__WORK INSTRUCTIONS__: Print this span of the material below exactly: the line with "Given: Click the", the line with "The width and", and every line between them, but nothing else.

[Start of Attachment]

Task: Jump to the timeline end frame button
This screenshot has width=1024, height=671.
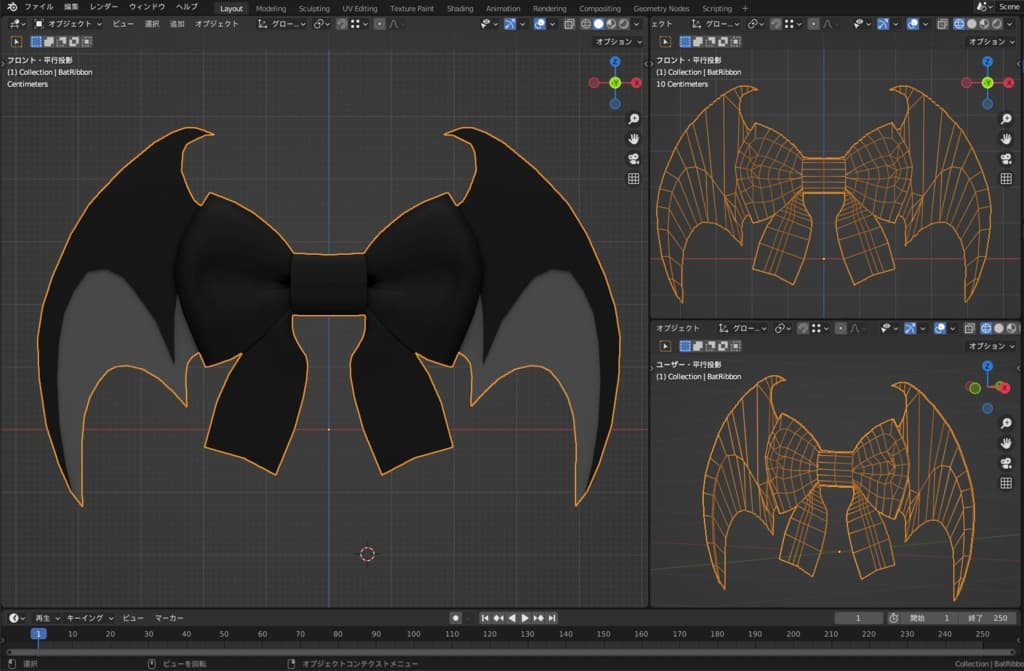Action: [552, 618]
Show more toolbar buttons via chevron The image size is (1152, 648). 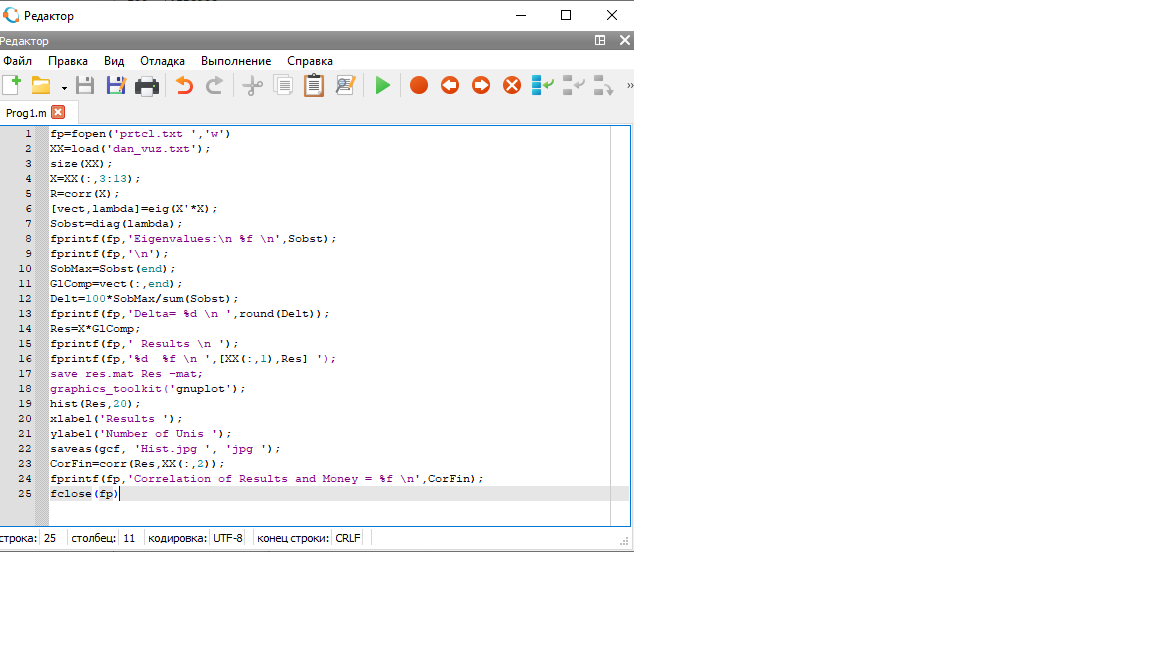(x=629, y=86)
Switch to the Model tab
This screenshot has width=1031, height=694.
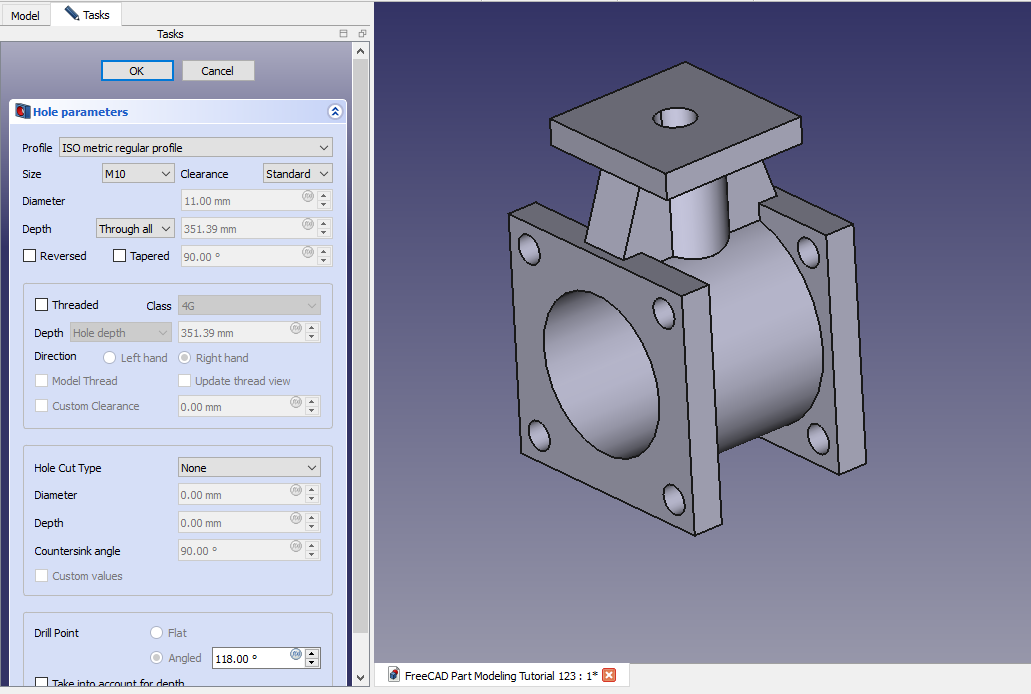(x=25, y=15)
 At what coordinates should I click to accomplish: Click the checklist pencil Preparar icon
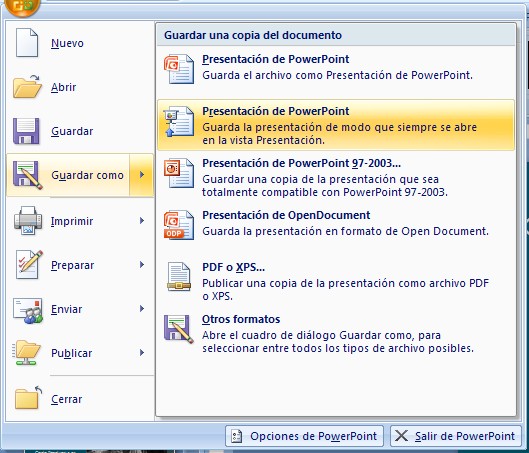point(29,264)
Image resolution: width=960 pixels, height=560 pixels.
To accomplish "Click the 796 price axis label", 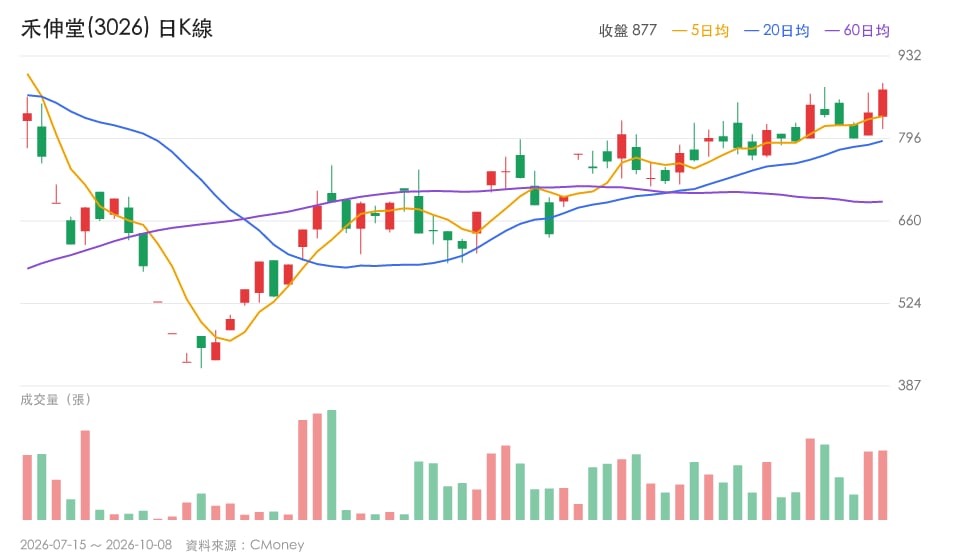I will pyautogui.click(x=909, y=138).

[End of Attachment]
[Start of Attachment]

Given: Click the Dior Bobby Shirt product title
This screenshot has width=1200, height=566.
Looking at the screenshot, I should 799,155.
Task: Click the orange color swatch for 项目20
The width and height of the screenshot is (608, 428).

[End of Attachment]

__SOLUTION__:
Given: Click the Dior Bobby Shirt product title
This screenshot has width=1200, height=566.
Looking at the screenshot, I should 799,155.
Task: Click the orange color swatch for 项目20
The width and height of the screenshot is (608, 428).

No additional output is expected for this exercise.